Di kaki Gunung lakawan, kecamatan Anggeraja, Enrekang.
Mendung dan kabut selalu menjadi misteri. tak ada yang tahu, kecuali Dia. rasa yang tiba-tiba muncul karena ketidak-sengajaan, luka yang sedianya masih dalam proses penyembuhan kembali menganga, perih tak tertahankan. tangis sedihmu tak bisa kuhapuskan.
kau kembali melakukan ‘kesalahan’ yang sama. aku membencimu!
Awan gelap menyelimuti langit Pundi Lemo, kembali menghadirkan kenangan masa lalu yang indah -katamu- yang berubah perih tatkala dikenang. lagu lama sang legenda Nike Ardillah kembali menggema di sudut hati itu. “Surat undangan“
Sore itu, kau kembali bercerita padaku, tentang rasamu. tentang sebuah kisah yang begitu rumit nan sulit terlupakan. lagi-lagi mendengarkanmu sedih. kau berhasil jua membuatku kebingunan.
“Sibukkan dirimu, banyak yang harus kita lakukan di sini. program kerja menunggu kita”
“Aku tidak bisa, aku sudah berusaha”
“Kamu masih terlalu mudah untuk menangisi hal-hal seperti ini *SebuahNama, jalan kita masih panajang”.

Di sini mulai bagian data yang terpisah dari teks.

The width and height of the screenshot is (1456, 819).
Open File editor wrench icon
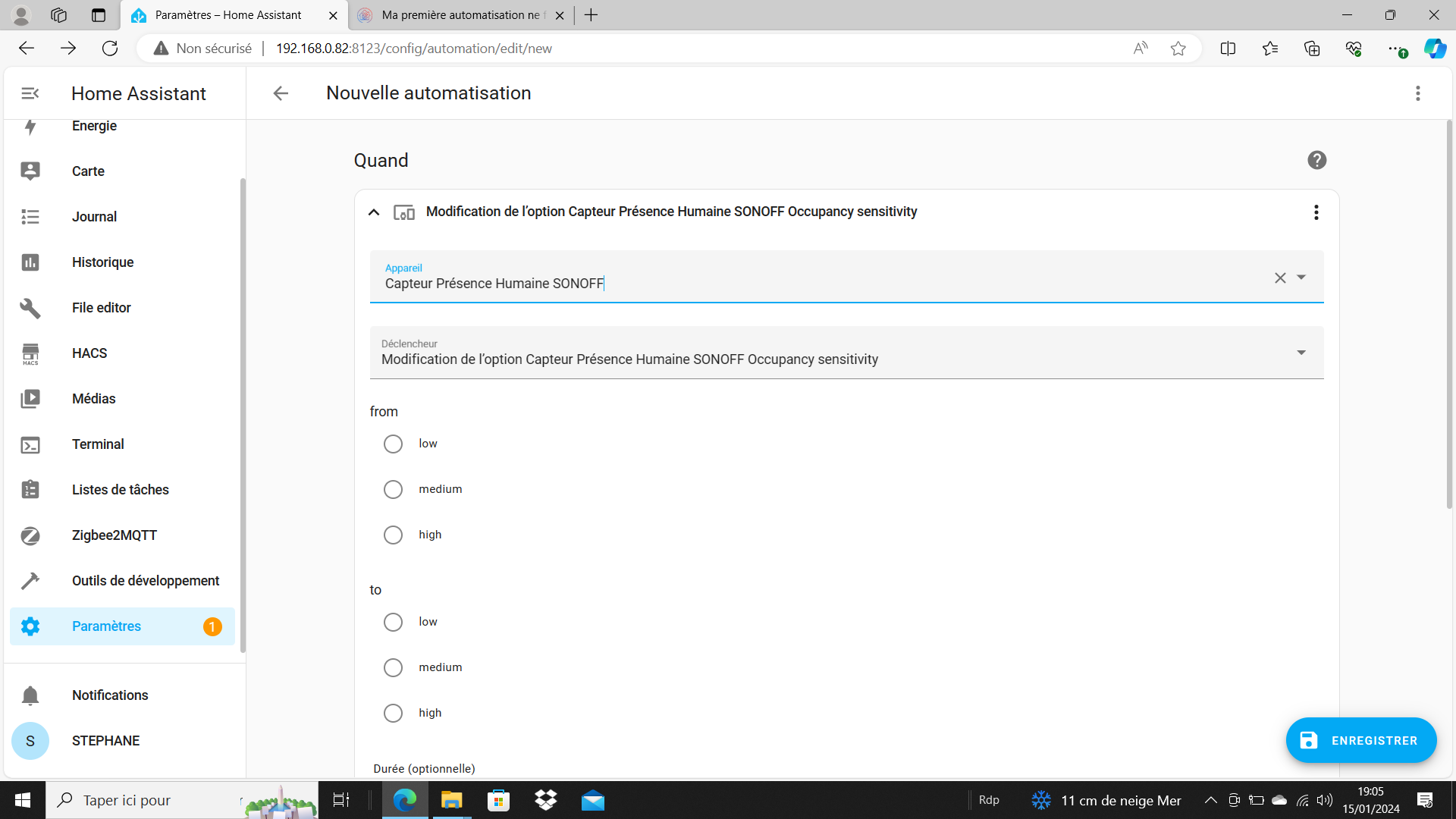[x=30, y=308]
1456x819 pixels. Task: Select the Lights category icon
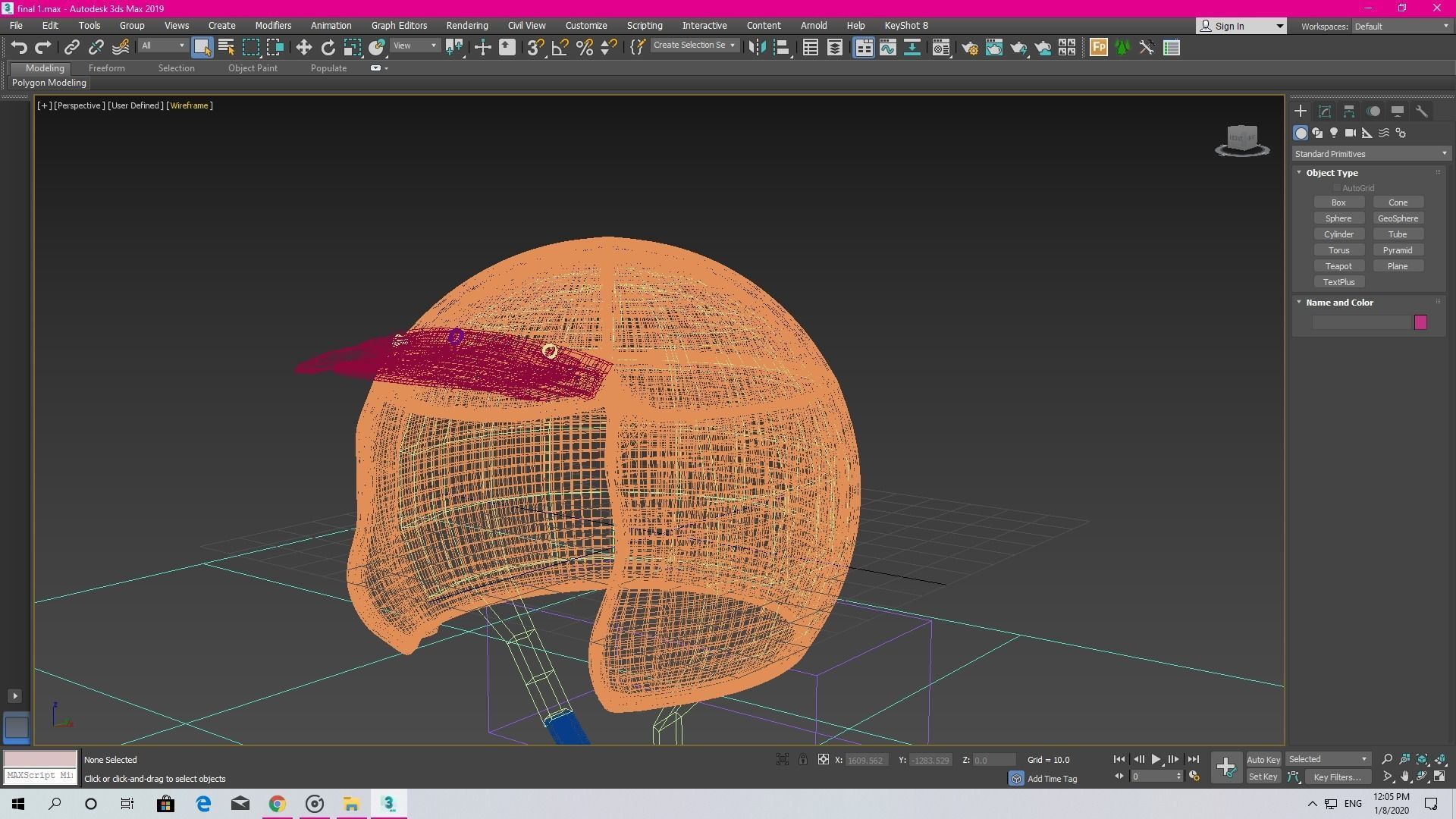pos(1334,133)
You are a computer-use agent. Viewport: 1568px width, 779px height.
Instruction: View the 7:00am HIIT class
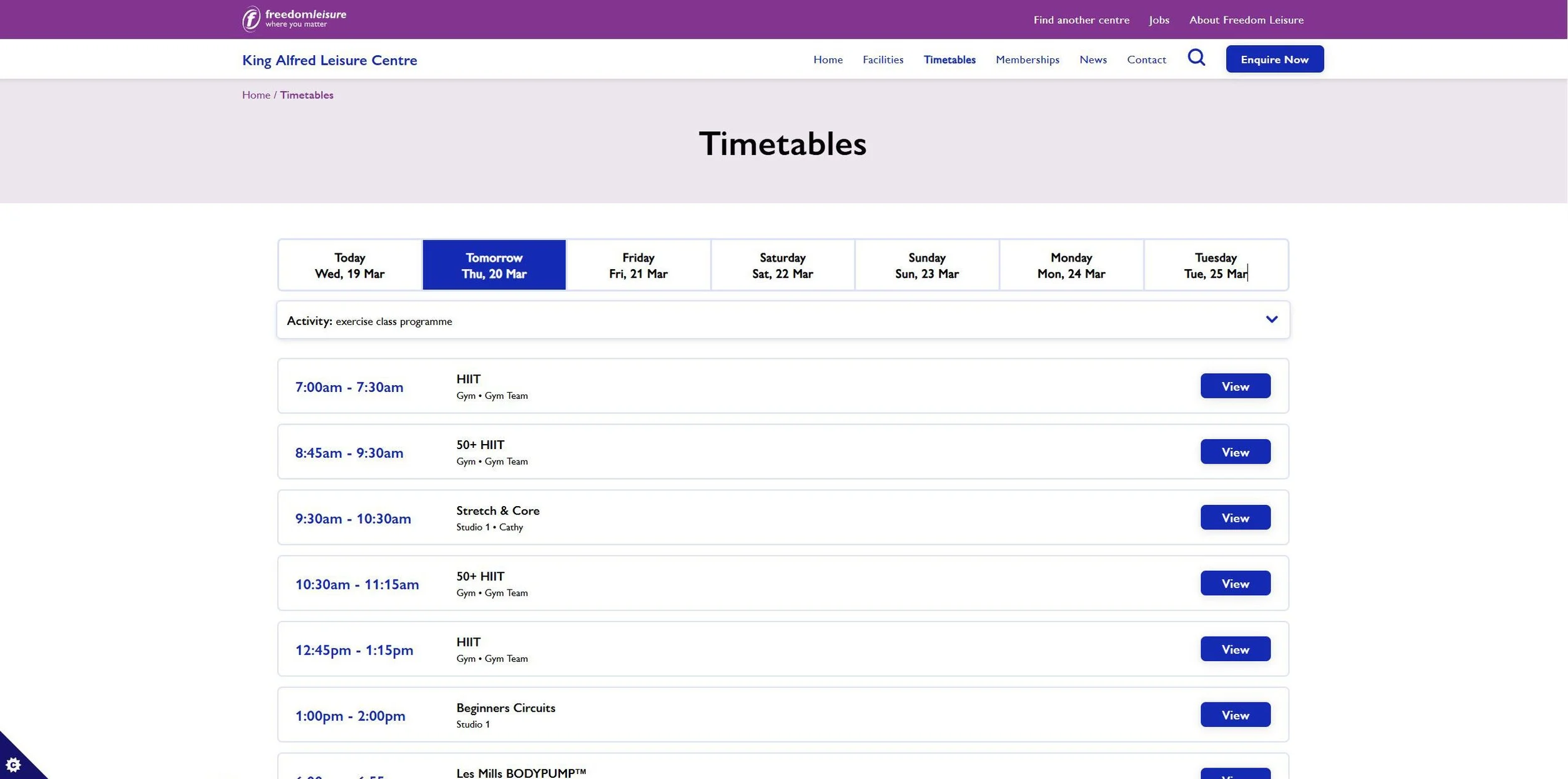click(x=1235, y=386)
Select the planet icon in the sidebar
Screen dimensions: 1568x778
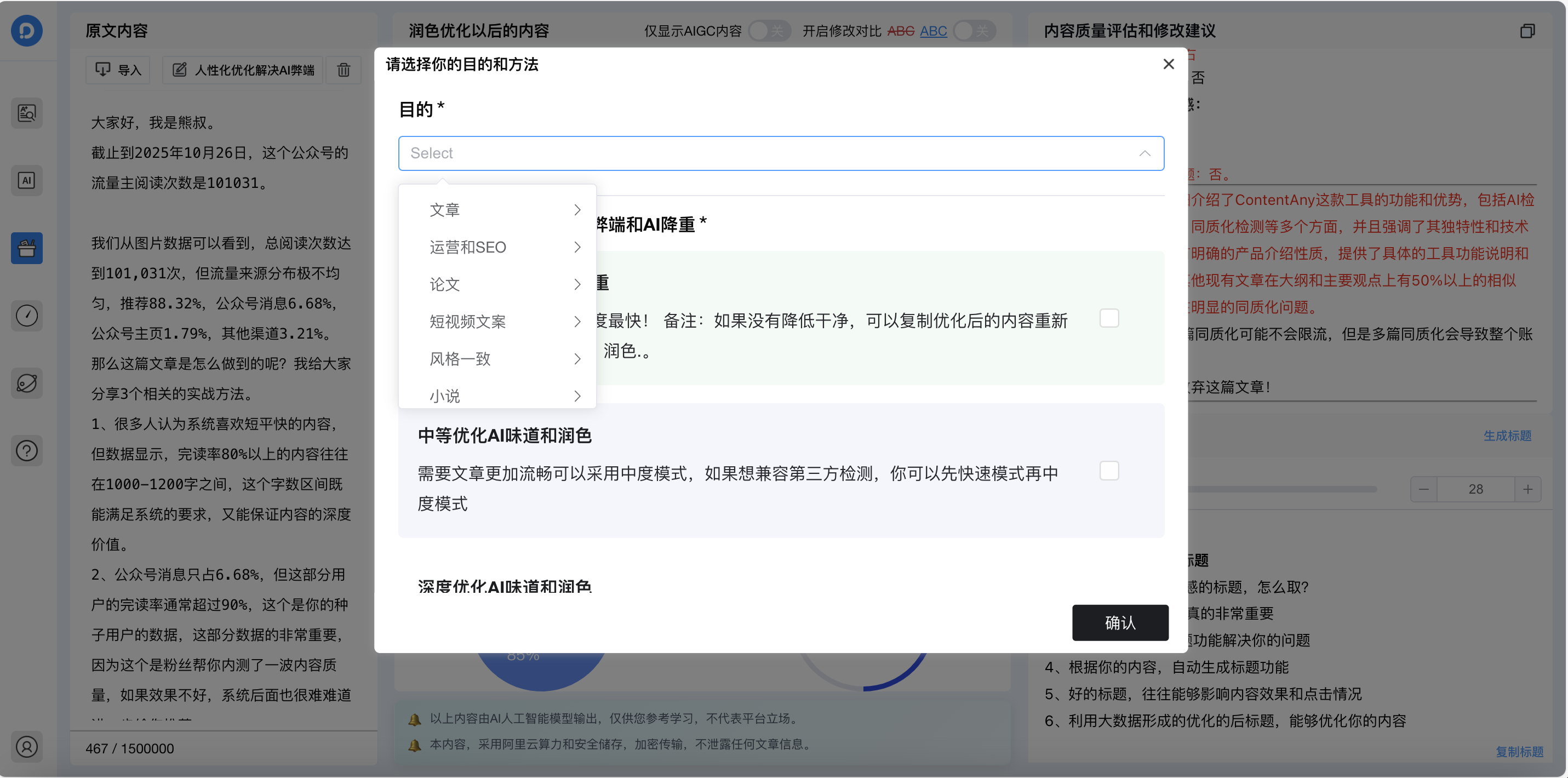tap(26, 384)

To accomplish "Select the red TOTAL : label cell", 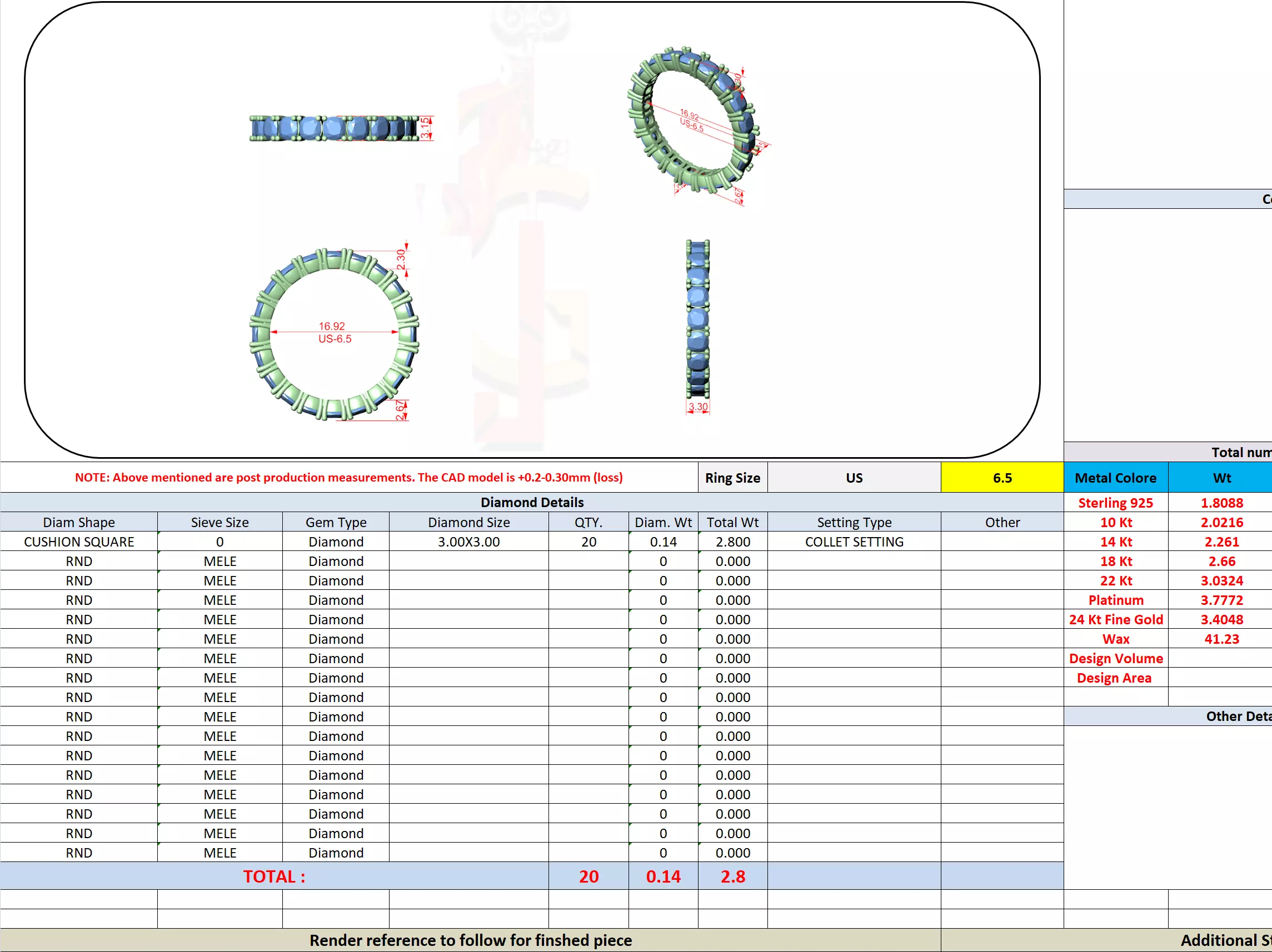I will tap(274, 876).
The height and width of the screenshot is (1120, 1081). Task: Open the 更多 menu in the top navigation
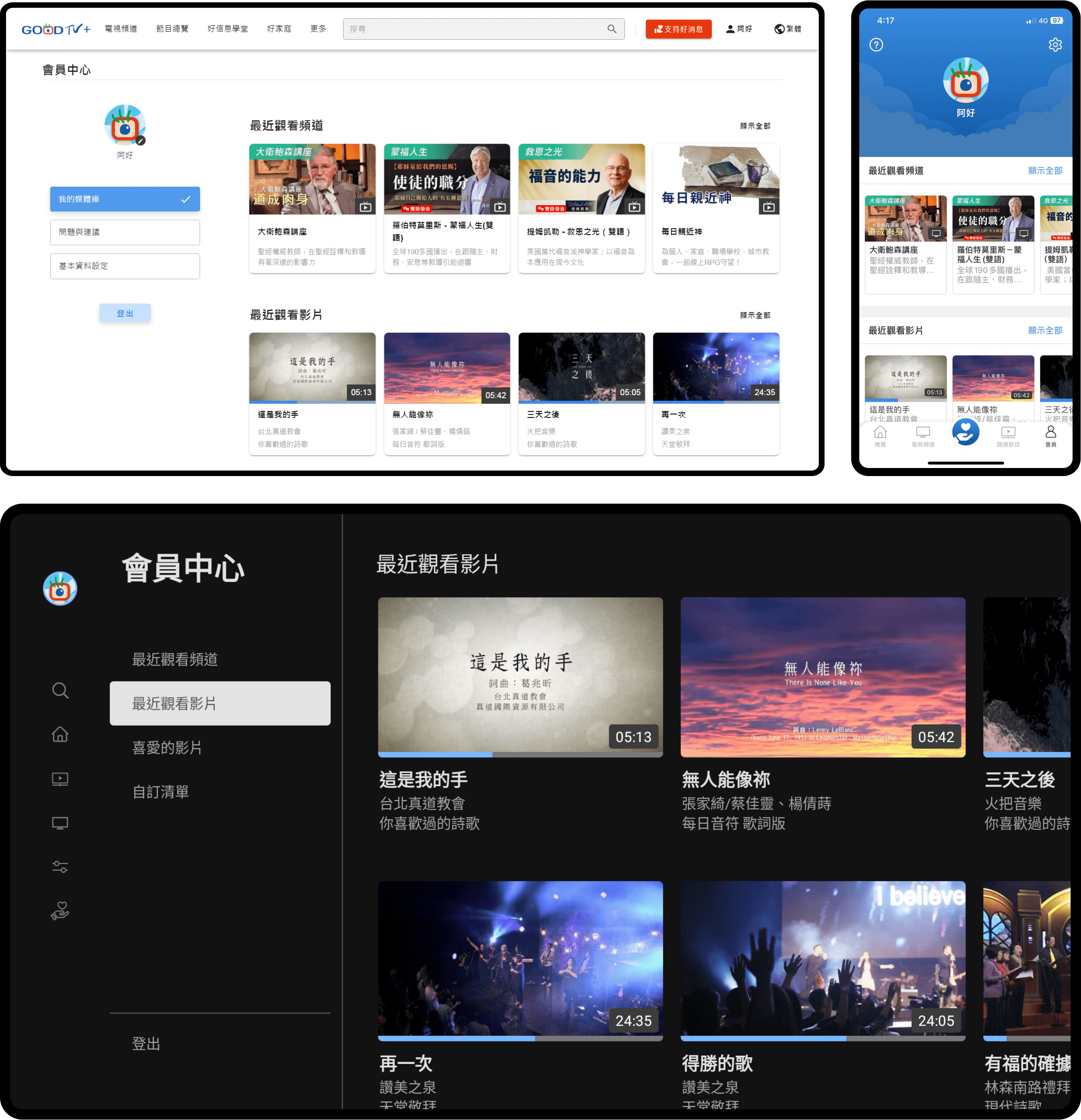coord(318,29)
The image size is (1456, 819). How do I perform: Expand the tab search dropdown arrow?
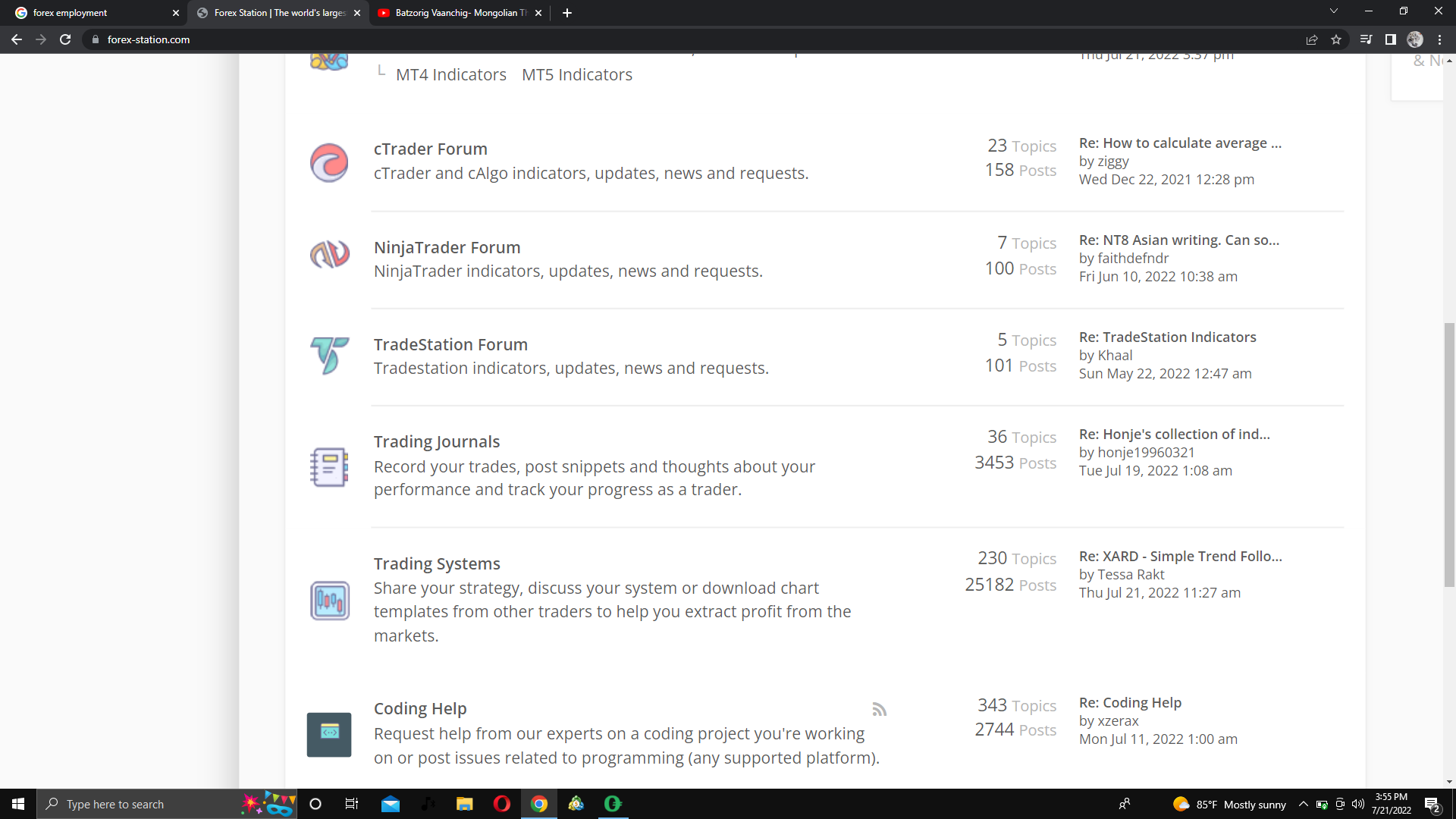[x=1333, y=11]
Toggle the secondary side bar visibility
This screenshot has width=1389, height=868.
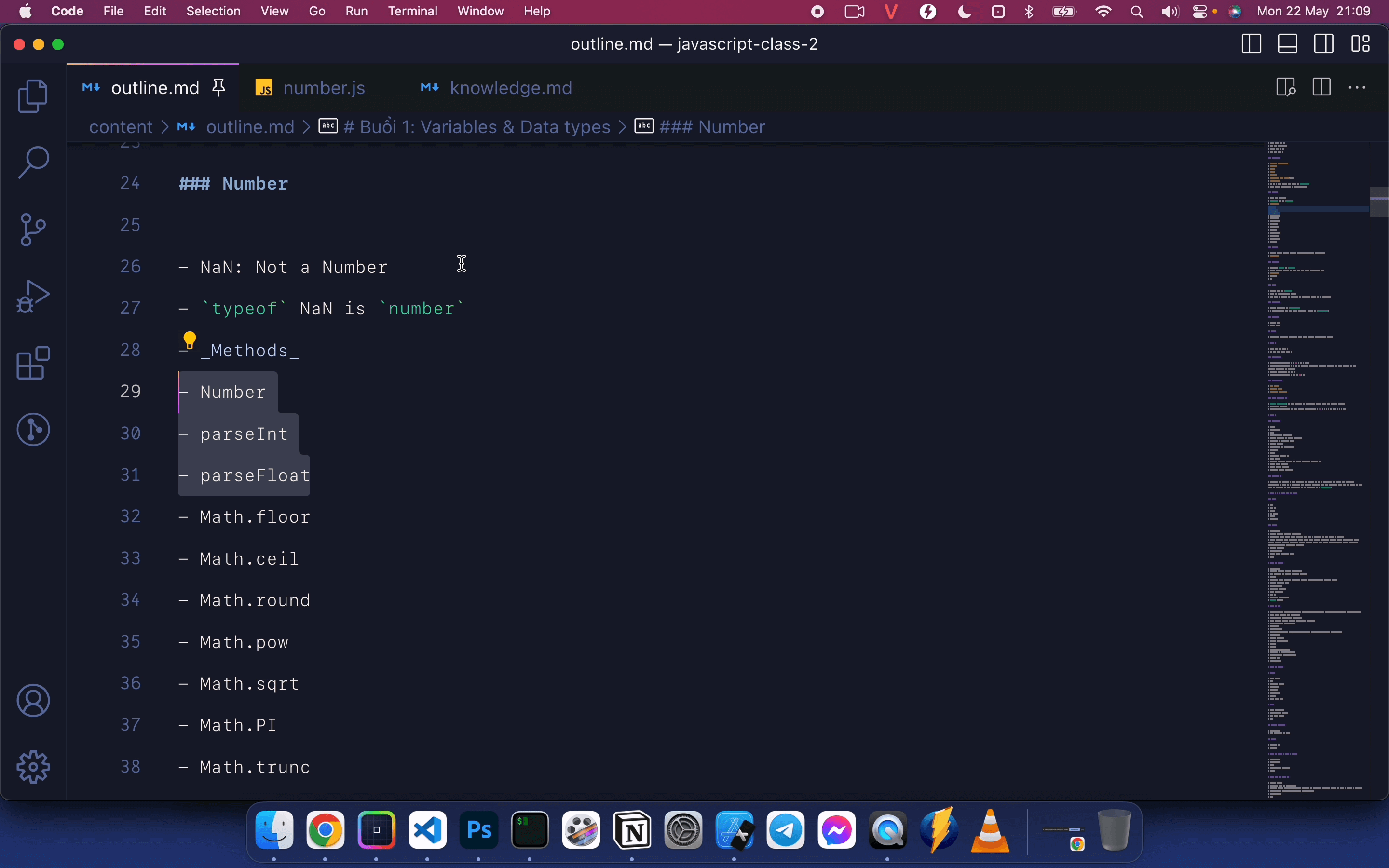[1323, 44]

Semilir angin di kaki gunung Lakawan dan derasnya hujan di Pundi Lemo menjadi saksi tatkala kau berjanji padaku;
“Aku akan berusaha melupakan, aku akan menambah namaku (belajar bersungguh-sungguh untuk merah gelar). Aku akan melupakan sedih ini, kamu juga yaa”
“Aamiin Yaa Rabb…” balasku.
kuucapkan dua kali. untuknya dan juga untukku.